Webflow is basically our final output — the ultimate
deliverable of our design process.
We often do a lot of our thinking in wireframes, in Sketch,
and InVision prototypes, but when we’re ready for high-fidelity, both visually
and in terms of interactivity, that’s when we move to Webflow.
We've actually built our style guide in Webflow and made
that a template. So when a designer is moving from wireframe to final design,
they're just working off of that template, and all of our styles are already
there. So they’re just layering our visual skin onto their wireframe.

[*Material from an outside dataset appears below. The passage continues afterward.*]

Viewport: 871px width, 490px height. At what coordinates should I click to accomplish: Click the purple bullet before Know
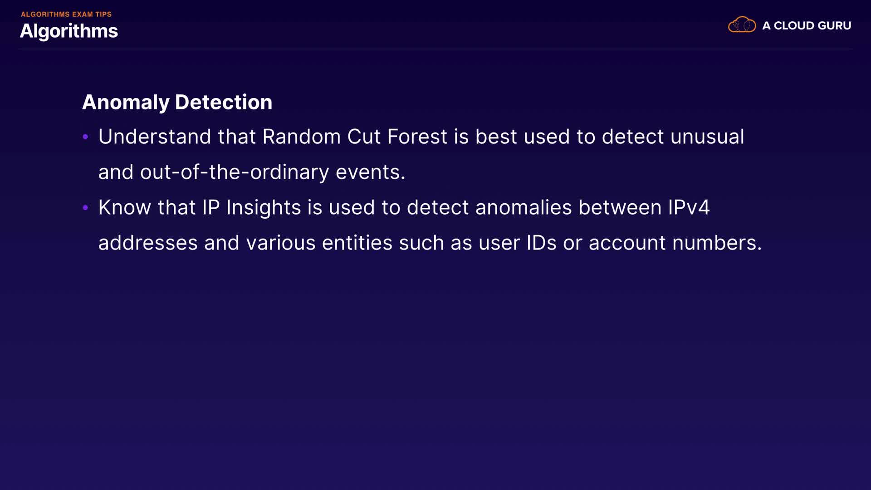click(x=85, y=208)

But more importantly, it's a working prototype of the
experience that we've designed, and using Webflow’s interaction tools has been
really great for our team, because before Webflow, we were using prototyping
tools like Framer or Principle.
And as cool as those tools are, they don't quite produce the
product in a way that a developer is going to be building it, right? They
express the product in a visual way. But with Webflow, you can hand off
something that is code, and it's got all the information they need to replicate
it.
They don’t actually use the code Webflow generates because
they have their own code style guides to follow. The sites we built in Webflow
serve as more of a design reference and a mockup to help the devs understand
the intended experience.
Webflow’s also allowed us as a design team to build and
maintain a living style guide. So rather than a static PDF that we're
constantly updating and having to re-share with people, it's a website. That's
really awesome and empowering to us.
So do both product and marketing design teams use Webflow?
Yes, but product designers more so than marketing designers.
Mostly because our marketing designers are working on full flows and their
pages are mostly static. We're definitely interested in advancing our marketing
design a bit, exploring more animation and such. And I know Webflow will be
able to support that once we're ready to make that move.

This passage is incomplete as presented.